■ **What the exercise asks**
Write down the lines exactly as they appear, from the one that contains "This screenshot has" through the final line of the records, so that both ends are kept and no pictures come along.

■ **Task input**
########

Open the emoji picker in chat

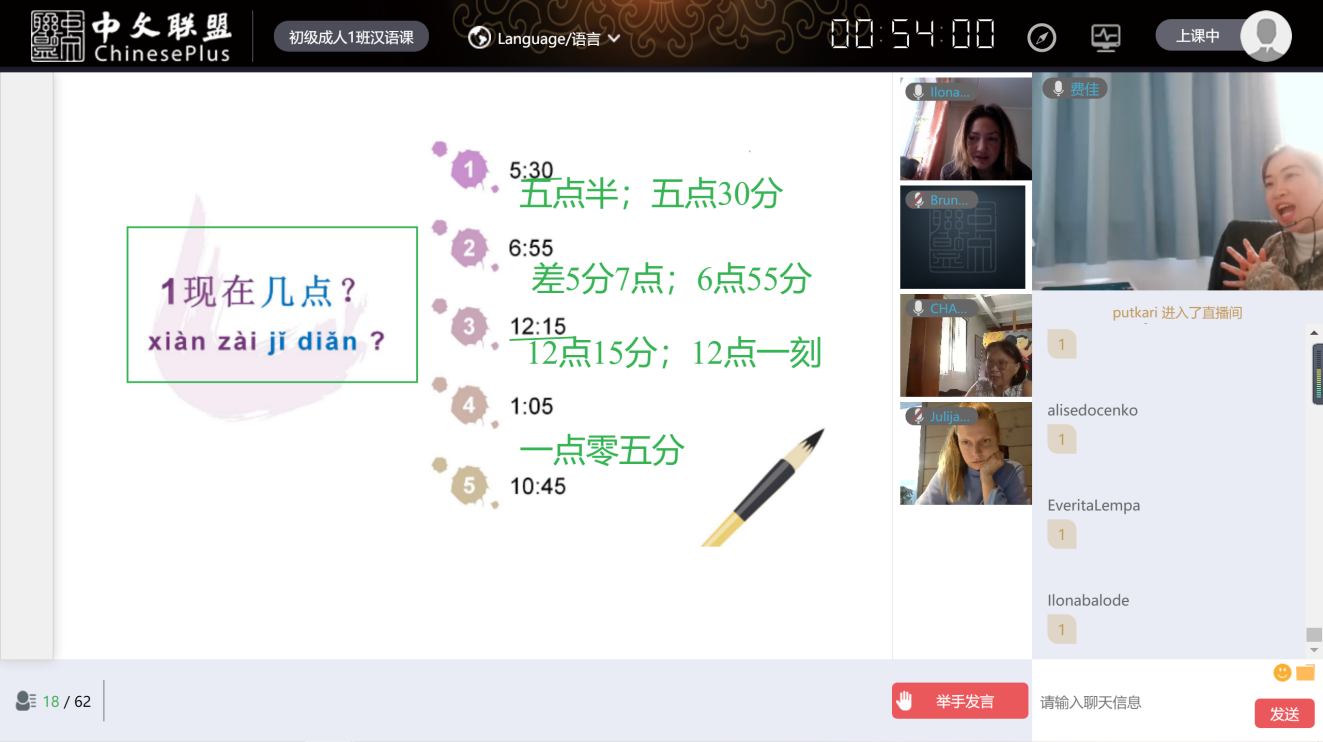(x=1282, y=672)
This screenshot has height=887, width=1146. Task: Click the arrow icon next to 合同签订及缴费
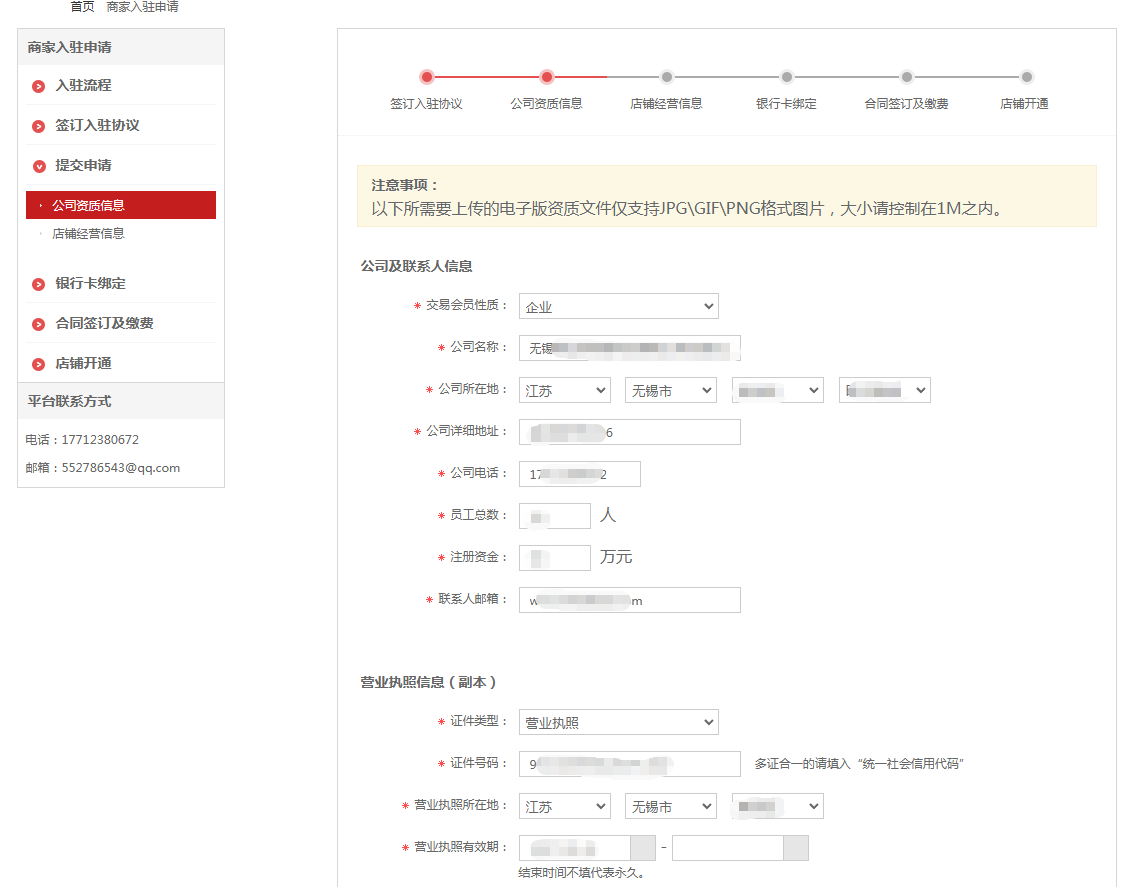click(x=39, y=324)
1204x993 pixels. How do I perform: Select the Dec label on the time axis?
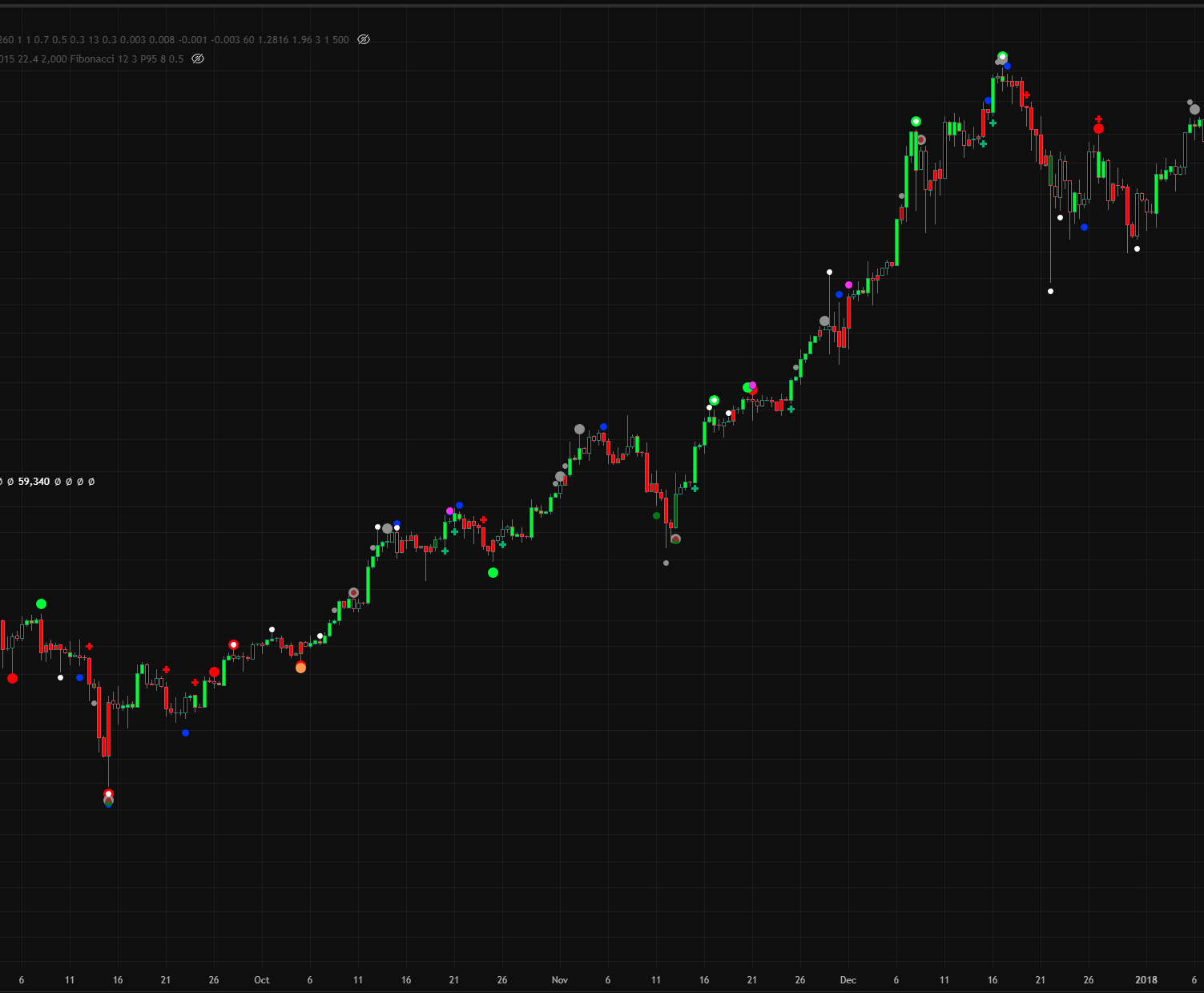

########

■ **Solved problem**
This screenshot has height=887, width=1146. Task: Click the arrow icon next to 合同签订及缴费
click(x=39, y=324)
1204x993 pixels. How do I perform: Select the Dec label on the time axis?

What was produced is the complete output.